▶ [GIVEN REQUEST]: Copy out the stolen-motorhome thread starting with "## navman (May" and going on through "working on it...", renaming "Motorhome" to "Campervan".

# Autostar stolen in Herts?Essex area. G921LNT



## Dikko (Nov 23, 2005)

If you saw an Autostar 6berth cream/grey in herts/essex 23 Nov reg G921LNT IT WASN'T ME! It was STOLEN. My beloved cosy camper. Ring me on 01920 871153 if you see it please?


----------



## 91929 (May 1, 2005)

Sorry about loss of van
This will move you back to the top


----------



## tonyt (May 25, 2005)

You must be feeling gutted.

If it heads this far into Essex we have eyes everywhere.


----------



## navman (May 10, 2005)

Sorry to hear the news...

have you got a photo...

I have sugested to Nuke that there is a stolen Motorhome section on the site.. I think he is working on it...


----------



## chapter (May 1, 2005)

i would inform crimestoppers in as many area's as possible also the ports to ireland that's were they go to be ringed also call hpi and give the info on the van
on the avon & somerset crimestoppers web page they have a stolen kontiki and it's be there since august it has to belong to someone


----------



## Dikko (Nov 23, 2005)

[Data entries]
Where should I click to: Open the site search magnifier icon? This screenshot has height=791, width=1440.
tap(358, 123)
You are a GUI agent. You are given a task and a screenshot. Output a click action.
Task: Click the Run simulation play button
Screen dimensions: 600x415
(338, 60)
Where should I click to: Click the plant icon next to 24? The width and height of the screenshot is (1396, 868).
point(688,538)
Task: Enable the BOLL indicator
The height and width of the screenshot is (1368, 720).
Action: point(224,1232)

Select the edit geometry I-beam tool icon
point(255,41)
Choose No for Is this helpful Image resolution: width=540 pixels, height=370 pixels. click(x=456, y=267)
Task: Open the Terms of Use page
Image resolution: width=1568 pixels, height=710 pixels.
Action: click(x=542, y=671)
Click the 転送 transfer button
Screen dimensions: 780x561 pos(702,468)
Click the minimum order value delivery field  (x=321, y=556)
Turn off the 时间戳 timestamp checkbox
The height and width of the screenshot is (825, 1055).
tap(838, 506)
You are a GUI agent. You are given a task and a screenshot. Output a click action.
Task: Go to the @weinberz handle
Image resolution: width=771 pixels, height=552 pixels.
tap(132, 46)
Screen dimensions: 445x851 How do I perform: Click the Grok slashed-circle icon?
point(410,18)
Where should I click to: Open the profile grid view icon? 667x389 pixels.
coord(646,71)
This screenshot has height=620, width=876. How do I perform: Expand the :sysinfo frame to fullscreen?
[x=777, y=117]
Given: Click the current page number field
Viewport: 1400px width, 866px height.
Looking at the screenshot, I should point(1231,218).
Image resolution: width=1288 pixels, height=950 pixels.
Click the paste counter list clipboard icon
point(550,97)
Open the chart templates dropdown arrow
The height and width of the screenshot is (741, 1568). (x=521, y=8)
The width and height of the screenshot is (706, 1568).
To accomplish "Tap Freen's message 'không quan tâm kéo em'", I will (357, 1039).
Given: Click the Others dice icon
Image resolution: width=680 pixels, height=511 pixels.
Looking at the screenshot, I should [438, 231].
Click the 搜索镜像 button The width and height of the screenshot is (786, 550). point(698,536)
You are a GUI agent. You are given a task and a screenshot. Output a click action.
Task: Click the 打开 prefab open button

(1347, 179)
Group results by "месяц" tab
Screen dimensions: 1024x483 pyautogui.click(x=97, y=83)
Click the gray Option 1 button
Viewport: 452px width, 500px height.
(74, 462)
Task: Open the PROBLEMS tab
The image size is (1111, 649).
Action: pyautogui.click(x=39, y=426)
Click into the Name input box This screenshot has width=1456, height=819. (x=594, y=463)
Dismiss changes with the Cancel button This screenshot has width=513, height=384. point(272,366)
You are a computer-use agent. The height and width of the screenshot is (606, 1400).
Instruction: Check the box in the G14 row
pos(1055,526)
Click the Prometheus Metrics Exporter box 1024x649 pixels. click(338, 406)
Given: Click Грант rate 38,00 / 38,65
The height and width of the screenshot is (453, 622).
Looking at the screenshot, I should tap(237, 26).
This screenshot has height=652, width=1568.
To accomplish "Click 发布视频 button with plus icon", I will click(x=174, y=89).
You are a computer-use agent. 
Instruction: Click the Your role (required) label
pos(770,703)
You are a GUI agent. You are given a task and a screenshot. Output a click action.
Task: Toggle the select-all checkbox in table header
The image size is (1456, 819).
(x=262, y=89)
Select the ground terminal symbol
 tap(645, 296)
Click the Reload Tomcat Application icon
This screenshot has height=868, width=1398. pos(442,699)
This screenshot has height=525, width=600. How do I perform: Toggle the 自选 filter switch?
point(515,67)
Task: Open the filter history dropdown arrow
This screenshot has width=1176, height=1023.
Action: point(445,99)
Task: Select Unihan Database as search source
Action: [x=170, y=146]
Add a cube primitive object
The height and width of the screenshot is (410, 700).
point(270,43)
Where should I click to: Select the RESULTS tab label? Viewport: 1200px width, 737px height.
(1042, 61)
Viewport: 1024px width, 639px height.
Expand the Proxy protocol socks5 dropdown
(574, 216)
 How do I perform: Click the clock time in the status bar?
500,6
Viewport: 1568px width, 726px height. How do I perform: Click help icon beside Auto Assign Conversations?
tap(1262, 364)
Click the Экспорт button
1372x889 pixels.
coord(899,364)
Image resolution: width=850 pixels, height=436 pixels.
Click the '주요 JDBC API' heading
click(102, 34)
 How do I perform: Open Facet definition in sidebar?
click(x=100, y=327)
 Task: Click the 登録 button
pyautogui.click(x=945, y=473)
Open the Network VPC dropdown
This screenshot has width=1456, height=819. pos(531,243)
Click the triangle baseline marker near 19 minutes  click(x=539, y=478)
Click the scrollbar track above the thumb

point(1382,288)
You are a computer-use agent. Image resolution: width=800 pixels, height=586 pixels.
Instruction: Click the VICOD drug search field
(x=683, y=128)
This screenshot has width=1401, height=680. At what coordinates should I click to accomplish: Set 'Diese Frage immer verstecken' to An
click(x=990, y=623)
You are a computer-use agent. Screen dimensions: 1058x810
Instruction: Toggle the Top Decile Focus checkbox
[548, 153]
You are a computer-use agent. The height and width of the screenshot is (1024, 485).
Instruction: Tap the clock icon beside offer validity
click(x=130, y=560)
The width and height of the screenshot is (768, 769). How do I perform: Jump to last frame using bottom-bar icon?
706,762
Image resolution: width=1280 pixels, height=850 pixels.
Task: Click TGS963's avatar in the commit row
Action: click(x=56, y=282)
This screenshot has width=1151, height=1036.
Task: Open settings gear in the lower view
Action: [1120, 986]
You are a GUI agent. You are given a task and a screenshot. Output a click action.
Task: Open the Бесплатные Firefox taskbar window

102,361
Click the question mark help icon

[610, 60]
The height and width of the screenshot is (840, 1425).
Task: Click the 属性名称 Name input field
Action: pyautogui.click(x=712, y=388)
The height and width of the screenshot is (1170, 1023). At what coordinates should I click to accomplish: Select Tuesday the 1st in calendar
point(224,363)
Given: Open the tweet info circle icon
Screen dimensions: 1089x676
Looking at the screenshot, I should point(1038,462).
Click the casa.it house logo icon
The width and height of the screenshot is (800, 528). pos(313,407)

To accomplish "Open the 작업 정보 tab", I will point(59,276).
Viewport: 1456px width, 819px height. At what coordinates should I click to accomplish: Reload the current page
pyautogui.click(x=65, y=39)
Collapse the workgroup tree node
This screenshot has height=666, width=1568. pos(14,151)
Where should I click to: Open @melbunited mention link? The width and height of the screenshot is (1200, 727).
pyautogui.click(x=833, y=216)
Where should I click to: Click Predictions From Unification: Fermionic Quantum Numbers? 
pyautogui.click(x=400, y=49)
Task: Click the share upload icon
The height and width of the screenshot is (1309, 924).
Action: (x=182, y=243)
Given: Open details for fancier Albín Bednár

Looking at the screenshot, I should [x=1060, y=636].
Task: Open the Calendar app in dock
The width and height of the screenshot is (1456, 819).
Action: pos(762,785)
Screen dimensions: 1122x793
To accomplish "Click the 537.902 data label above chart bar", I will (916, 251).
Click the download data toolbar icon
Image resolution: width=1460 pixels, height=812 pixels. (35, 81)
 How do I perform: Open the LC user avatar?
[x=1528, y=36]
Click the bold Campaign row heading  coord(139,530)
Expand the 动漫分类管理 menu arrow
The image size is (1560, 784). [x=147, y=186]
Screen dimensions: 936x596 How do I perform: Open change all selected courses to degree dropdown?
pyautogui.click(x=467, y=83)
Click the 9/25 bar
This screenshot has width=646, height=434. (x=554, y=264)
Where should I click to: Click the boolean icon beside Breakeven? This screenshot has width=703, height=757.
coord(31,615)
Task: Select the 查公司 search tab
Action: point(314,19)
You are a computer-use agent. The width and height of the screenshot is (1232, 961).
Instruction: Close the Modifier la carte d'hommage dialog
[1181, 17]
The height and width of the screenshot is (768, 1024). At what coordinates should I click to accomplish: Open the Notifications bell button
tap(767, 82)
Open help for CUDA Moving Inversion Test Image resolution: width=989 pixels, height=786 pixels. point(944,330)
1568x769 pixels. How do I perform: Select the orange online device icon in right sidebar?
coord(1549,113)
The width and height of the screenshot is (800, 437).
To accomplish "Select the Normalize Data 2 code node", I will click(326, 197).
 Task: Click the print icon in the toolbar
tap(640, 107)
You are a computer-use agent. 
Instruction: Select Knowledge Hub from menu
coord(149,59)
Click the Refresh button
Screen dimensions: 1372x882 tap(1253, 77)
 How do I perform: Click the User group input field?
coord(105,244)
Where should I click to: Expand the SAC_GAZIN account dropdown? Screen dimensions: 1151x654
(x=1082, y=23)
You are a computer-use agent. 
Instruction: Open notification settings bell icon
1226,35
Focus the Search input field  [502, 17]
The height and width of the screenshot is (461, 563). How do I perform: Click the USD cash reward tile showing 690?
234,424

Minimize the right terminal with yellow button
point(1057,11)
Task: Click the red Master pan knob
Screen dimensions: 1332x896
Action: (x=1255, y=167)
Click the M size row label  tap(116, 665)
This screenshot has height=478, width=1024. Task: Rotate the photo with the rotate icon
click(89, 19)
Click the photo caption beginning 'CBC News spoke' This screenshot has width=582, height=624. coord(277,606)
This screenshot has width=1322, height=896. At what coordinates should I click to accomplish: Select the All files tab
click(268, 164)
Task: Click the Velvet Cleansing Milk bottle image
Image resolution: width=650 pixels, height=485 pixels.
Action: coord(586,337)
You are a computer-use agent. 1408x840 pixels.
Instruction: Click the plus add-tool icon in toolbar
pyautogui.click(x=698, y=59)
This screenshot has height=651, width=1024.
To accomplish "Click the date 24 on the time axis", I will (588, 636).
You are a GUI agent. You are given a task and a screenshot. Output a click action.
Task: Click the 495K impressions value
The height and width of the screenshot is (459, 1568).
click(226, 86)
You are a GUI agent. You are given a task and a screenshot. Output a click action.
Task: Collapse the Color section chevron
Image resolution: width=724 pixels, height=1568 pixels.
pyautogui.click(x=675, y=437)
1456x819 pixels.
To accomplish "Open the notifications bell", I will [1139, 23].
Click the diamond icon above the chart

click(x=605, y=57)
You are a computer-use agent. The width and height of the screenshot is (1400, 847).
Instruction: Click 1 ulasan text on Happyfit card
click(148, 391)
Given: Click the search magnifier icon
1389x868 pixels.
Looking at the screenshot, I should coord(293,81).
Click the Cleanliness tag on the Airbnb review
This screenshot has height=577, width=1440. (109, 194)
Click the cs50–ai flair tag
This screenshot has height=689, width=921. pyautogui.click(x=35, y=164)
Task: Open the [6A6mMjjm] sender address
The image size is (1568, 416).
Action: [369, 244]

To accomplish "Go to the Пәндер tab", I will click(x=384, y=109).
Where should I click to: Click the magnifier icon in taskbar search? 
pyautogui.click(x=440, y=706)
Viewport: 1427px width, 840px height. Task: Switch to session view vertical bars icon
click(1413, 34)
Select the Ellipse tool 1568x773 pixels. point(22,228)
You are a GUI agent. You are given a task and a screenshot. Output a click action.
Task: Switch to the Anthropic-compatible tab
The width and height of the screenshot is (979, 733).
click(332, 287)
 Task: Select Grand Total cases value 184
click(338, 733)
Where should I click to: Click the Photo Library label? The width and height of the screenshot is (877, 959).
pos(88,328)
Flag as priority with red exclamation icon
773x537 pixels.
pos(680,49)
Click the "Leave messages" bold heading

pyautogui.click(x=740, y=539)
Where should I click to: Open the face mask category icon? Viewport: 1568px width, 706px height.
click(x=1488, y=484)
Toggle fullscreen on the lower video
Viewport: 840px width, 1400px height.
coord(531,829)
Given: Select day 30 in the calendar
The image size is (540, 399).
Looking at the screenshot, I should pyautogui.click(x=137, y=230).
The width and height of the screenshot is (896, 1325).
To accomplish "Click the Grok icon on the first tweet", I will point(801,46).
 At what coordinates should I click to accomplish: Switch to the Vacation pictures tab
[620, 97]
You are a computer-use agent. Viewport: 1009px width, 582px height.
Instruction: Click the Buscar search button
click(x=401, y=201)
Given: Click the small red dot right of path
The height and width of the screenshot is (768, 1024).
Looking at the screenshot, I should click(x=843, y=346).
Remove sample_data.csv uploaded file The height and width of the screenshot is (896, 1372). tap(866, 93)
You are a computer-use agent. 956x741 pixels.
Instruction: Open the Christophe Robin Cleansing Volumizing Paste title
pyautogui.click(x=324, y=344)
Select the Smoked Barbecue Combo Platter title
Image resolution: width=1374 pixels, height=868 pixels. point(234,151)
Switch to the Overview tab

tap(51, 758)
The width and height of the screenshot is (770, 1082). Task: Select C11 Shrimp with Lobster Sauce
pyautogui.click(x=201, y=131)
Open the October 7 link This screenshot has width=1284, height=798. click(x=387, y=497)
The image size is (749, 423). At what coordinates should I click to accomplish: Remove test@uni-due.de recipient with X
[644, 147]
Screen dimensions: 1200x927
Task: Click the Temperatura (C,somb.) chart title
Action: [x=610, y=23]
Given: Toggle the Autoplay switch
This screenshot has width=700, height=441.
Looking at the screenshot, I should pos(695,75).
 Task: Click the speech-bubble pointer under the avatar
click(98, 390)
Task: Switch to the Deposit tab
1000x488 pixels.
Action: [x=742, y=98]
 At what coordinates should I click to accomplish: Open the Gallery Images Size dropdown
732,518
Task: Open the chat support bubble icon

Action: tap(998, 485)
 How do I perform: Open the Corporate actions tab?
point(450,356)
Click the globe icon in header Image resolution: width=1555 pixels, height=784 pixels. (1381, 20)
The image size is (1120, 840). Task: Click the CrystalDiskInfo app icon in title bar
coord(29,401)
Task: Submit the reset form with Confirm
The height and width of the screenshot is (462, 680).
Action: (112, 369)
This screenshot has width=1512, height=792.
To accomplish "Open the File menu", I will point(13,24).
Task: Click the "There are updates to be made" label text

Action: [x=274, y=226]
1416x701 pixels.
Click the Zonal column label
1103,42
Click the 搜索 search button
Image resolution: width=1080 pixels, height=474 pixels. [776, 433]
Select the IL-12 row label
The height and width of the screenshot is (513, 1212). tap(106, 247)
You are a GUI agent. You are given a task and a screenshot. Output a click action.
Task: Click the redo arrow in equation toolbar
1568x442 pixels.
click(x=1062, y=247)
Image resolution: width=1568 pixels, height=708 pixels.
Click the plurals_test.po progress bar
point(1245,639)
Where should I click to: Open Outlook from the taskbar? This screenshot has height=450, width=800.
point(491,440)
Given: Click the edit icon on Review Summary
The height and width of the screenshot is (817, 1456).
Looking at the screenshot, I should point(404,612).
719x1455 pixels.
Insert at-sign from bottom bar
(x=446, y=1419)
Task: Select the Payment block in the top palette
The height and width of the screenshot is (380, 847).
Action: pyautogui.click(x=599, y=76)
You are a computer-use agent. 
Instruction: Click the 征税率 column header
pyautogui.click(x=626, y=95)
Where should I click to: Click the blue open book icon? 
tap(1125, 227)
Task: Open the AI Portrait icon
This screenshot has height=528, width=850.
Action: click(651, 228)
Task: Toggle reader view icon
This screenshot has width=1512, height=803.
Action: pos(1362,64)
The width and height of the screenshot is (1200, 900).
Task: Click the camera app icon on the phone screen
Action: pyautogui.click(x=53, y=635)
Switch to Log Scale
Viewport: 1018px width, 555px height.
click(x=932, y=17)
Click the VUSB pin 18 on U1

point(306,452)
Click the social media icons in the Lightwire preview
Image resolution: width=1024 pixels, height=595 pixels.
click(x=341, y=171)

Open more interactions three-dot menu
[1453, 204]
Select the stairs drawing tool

▶ [COMPLETE ANSWER]:
## navman (May 10, 2005)

Sorry to hear the news...

have you got a photo...

I have sugested to Nuke that there is a stolen Campervan section on the site.. I think he is working on it...